## TEXT FOR ANALYSIS
Should I Supplement My Medicare Parts A & B?

Updated: Aug 29



The Medicare program was created on July 30, 1965, by President Lyndon B Johnson. Medicare was never intended to cover all of an individual’s hospital and medical costs. Basic Medicare covers about 80% of the hospital and medical expenses for Medicare beneficiaries. A Medicare beneficiary is an individual who is entitled to benefits under Medicare Part A and enrolled under Medicare Part B or enrolled in both Medicare Part A and Part B and who resides in the United States.


In the past, Medicare beneficiaries have primarily purchased Medigap or Medicare Supplement plans to cover the “gap” that Medicare does not cover. In addition to Medicare supplement coverage a Medicare beneficiary can pick up a prescription drug plan (or Part D). This will cover most prescriptions that Medicare does not cover.


Many individuals are now opting to purchase Medicare Advantage plans from private insurers. In this instance, the Medicare Advantage plan becomes their Medicare. By law, Medicare Advantage plans must cover what Medicare A & B covers. A Medicare Advantage plan is NOT a Medicare supplement.


Most Medicare Advantage plans also offer many other benefits not afforded by Medigap plans, such as coverage for prescriptions, dental, vision, and other supplemental benefits such as coverage for Over-the-Counter medications, etc.

## EXTRACTED INFORMATION
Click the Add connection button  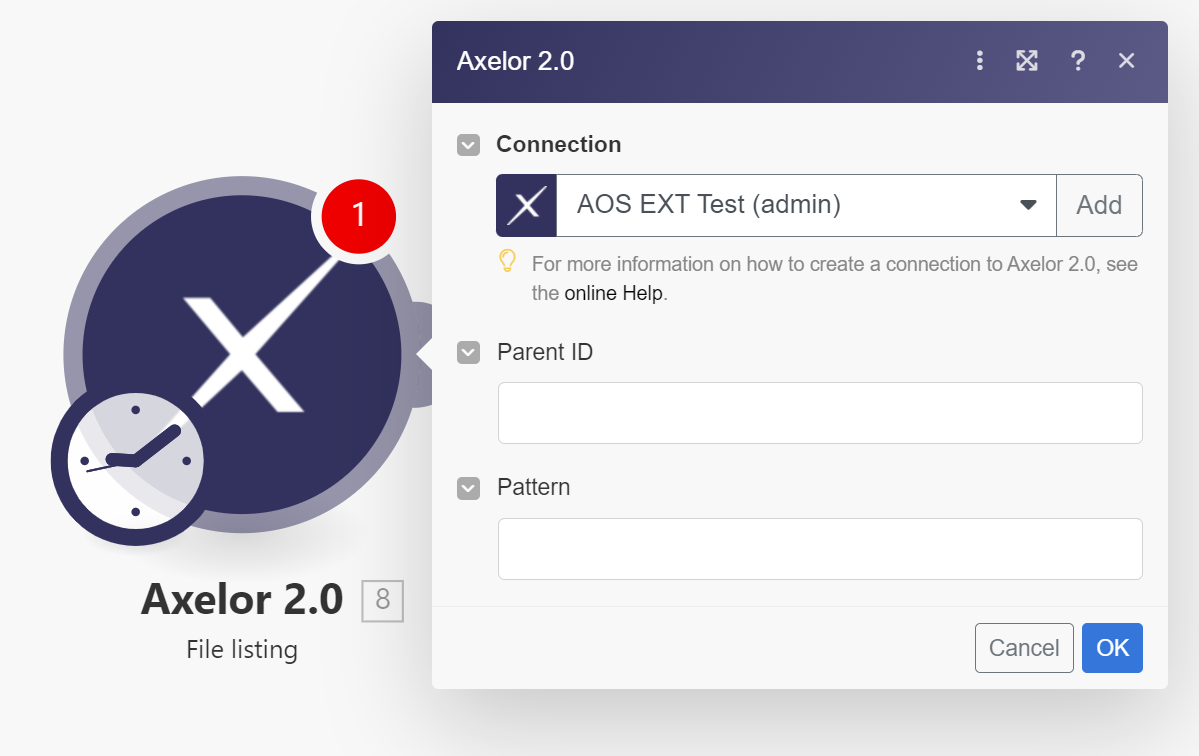pos(1099,206)
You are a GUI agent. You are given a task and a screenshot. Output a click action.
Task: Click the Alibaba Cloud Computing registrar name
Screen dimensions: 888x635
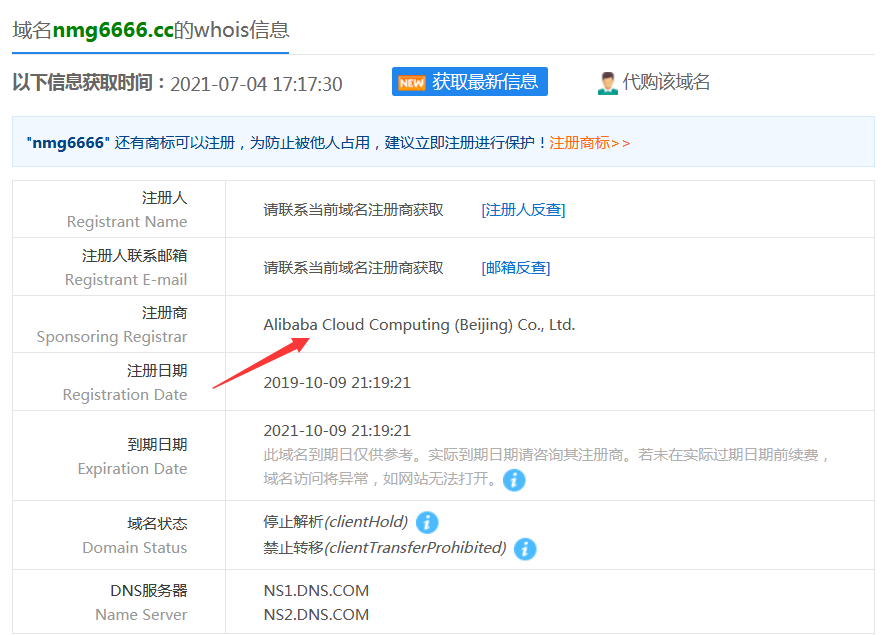pos(419,325)
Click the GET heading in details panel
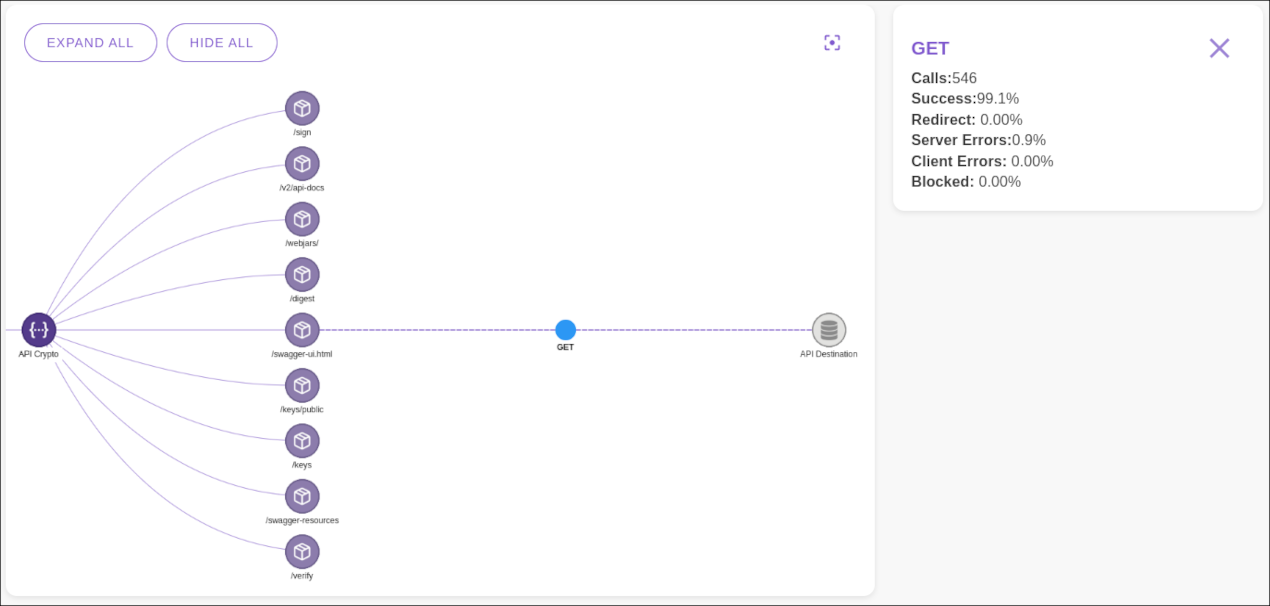Viewport: 1270px width, 606px height. [930, 48]
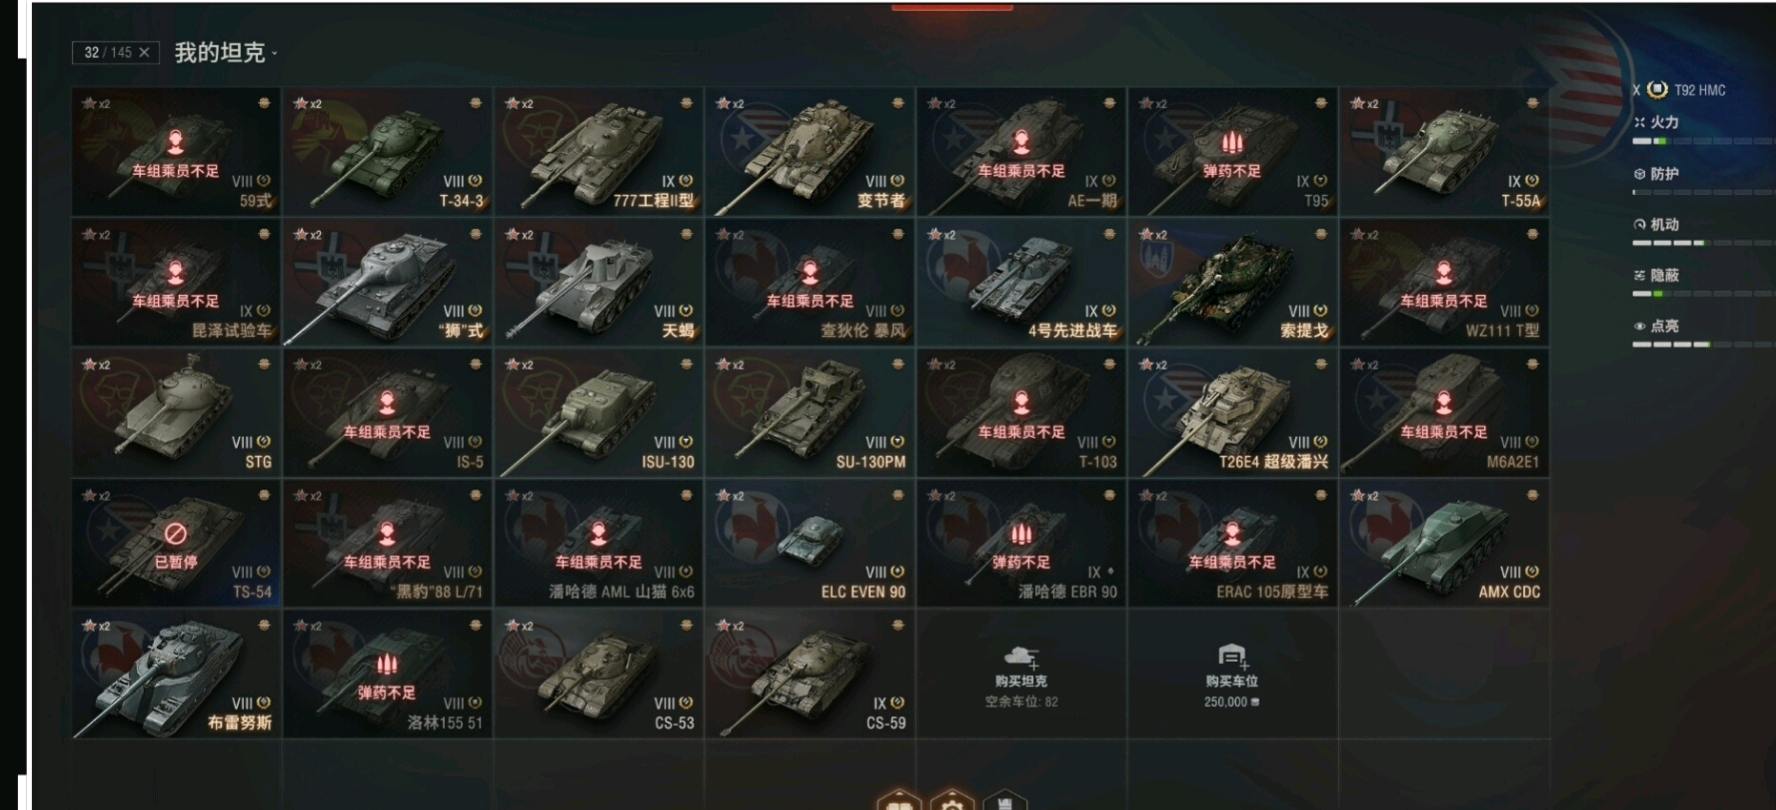Select the 变节者 tank card
The width and height of the screenshot is (1776, 810).
click(810, 151)
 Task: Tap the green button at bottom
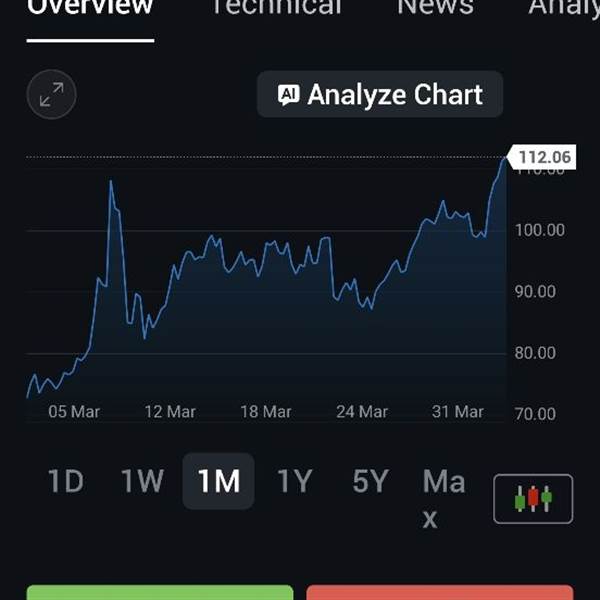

## TASK TO COMPLETE
Reproduce the passage of the Medicare supplement article that starts at "Most Medicare Advantage" and ends at "Over-the-Counter medications, etc.", word for word.

## SOLUTION
Most Medicare Advantage plans also offer many other benefits not afforded by Medigap plans, such as coverage for prescriptions, dental, vision, and other supplemental benefits such as coverage for Over-the-Counter medications, etc.